## TASK TO COMPLETE
Reproduce exactly the lines below from the one containing "Enable Add pre-rendering" through the one containing "Given: Open the Insert ribbon tab", including both, and nothing else.

━━━ DATA TO PROCESS ━━━

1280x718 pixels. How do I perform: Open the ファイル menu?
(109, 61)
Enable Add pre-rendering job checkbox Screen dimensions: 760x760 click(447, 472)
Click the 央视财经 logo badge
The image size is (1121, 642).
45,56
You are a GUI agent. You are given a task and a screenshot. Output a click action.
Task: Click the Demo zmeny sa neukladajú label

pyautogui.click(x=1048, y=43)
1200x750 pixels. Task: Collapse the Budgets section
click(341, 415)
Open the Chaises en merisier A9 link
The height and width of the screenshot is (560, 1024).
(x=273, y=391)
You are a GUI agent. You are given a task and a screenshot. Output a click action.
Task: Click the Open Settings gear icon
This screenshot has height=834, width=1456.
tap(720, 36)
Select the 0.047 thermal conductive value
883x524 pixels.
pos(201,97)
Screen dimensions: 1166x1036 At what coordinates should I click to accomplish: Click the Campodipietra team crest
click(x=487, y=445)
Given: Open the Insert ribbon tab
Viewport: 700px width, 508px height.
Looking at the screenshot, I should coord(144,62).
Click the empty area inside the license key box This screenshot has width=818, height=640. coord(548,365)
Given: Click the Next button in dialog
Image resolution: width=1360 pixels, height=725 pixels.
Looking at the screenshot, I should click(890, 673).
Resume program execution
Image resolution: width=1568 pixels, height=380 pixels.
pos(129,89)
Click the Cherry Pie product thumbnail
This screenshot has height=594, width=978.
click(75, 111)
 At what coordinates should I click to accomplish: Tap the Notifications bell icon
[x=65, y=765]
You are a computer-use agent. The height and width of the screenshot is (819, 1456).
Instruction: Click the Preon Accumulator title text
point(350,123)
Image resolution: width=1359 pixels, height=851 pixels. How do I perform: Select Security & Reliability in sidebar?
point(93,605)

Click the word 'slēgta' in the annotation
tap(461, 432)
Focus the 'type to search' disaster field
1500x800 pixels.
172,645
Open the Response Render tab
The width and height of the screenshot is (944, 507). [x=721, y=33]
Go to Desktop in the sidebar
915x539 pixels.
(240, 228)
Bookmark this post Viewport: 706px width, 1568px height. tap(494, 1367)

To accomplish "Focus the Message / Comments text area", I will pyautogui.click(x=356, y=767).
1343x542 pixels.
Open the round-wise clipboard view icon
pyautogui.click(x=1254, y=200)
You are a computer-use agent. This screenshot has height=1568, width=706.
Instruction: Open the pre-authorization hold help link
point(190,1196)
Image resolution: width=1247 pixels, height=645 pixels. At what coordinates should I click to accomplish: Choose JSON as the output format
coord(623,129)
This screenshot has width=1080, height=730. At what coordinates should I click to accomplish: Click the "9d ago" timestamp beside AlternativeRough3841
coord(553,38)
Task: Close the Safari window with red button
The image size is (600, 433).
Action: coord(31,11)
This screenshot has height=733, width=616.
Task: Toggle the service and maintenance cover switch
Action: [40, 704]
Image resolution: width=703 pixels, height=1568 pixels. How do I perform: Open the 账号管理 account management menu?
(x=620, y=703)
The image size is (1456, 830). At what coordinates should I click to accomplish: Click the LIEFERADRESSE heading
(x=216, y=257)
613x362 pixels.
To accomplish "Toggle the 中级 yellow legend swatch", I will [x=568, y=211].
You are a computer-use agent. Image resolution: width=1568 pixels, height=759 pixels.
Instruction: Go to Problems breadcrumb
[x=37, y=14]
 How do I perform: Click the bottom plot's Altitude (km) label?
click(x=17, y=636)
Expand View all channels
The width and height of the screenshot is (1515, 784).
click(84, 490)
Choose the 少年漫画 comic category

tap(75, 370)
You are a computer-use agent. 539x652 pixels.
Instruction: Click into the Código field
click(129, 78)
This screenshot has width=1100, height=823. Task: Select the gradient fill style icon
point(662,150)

━━━

## TASK OUTPUT
Enable Add pre-rendering job checkbox Screen dimensions: 760x760 click(447, 472)
Click the 央视财经 logo badge
The image size is (1121, 642).
45,56
You are a GUI agent. You are given a task and a screenshot. Output a click action.
Task: Click the Demo zmeny sa neukladajú label

pyautogui.click(x=1048, y=43)
1200x750 pixels. Task: Collapse the Budgets section
click(341, 415)
Open the Chaises en merisier A9 link
The height and width of the screenshot is (560, 1024).
(x=273, y=391)
You are a GUI agent. You are given a task and a screenshot. Output a click action.
Task: Click the Open Settings gear icon
This screenshot has height=834, width=1456.
tap(720, 36)
Select the 0.047 thermal conductive value
883x524 pixels.
pos(201,97)
Screen dimensions: 1166x1036 At what coordinates should I click to accomplish: Click the Campodipietra team crest
click(x=487, y=445)
Given: Open the Insert ribbon tab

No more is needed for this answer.